Articles | Volume 25, issue 3
Research article
30 Aug 2018
Research article |  | 30 Aug 2018

Comparison of stochastic parameterizations in the framework of a coupled ocean–atmosphere model

Jonathan Demaeyer and Stéphane Vannitsem

Abstract. A new framework is proposed for the evaluation of stochastic subgrid-scale parameterizations in the context of the Modular Arbitrary-Order Ocean-Atmosphere Model (MAOOAM), a coupled ocean–atmosphere model of intermediate complexity. Two physically based parameterizations are investigated – the first one based on the singular perturbation of Markov operators, also known as homogenization.

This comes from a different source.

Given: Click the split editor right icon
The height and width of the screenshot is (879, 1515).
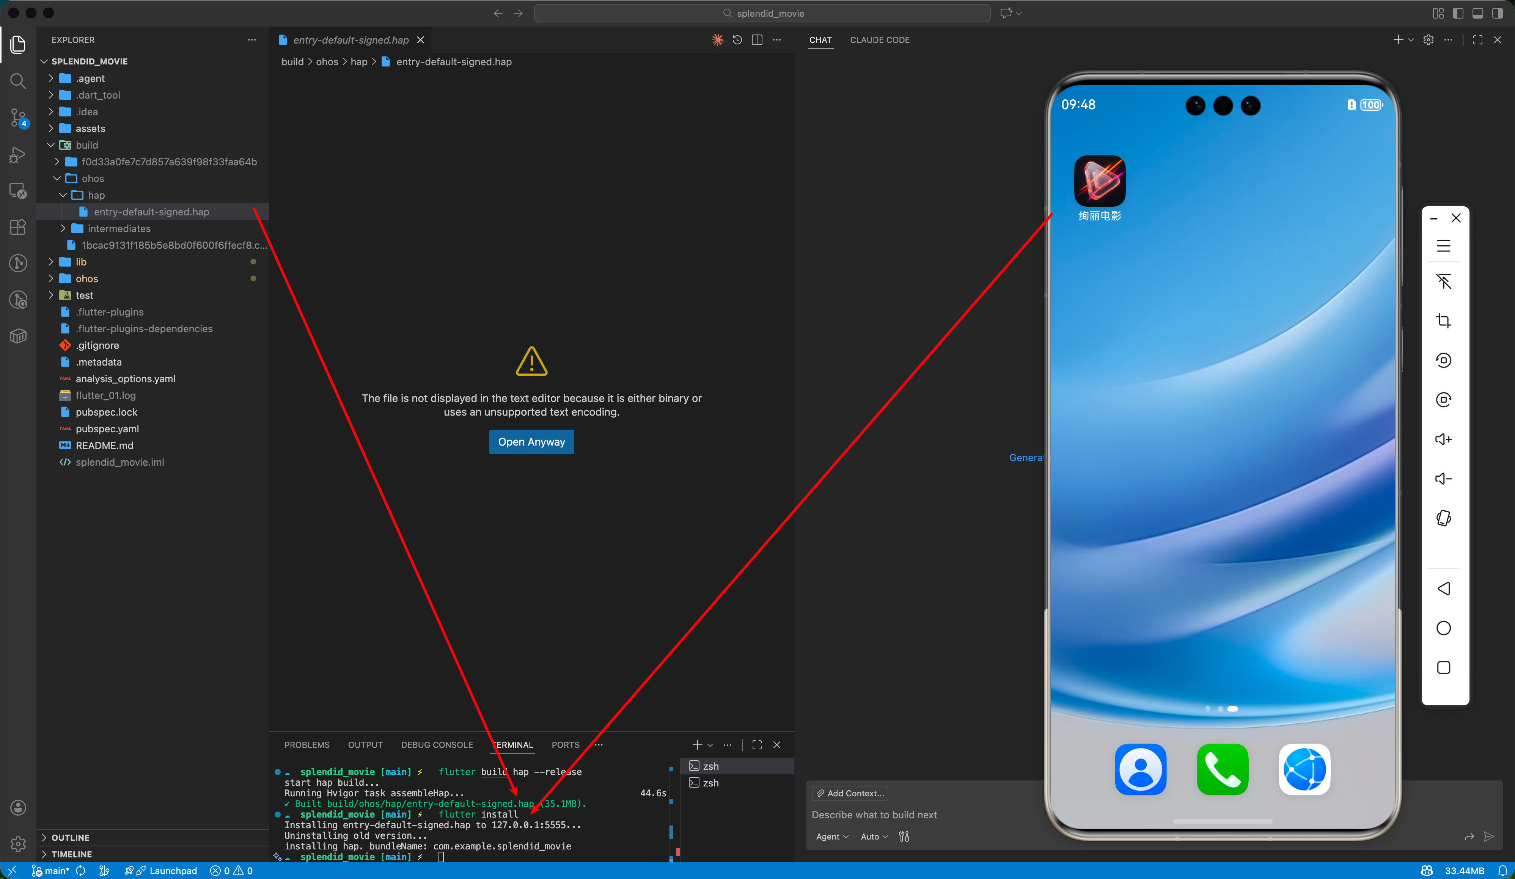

The second one is a recently proposed parameterization based on Ruelle's response theory. The two parameterizations are implemented in a rigorous way, assuming however that the unresolved-scale relevant statistics are Gaussian. They are extensively tested for a low-order version known to exhibit low-frequency variability (LFV), and some preliminary results are obtained for an intermediate-order version. Several different configurations of the resolved–unresolved-scale separations are then considered. Both parameterizations show remarkable performances in correcting the impact of model errors, being even able to change the modality of the probability distributions. Their respective limitations are also discussed.

Short summary
We investigate the modeling of the effects of the unresolved scales on the large scales of the coupled ocean–atmosphere model MAOOAM. Two different physically based stochastic methods are considered and compared, in various configurations of the model. Both methods show remarkable performances and are able to model fundamental changes in the model dynamics. Ways to improve the parameterizations' implementation are also proposed.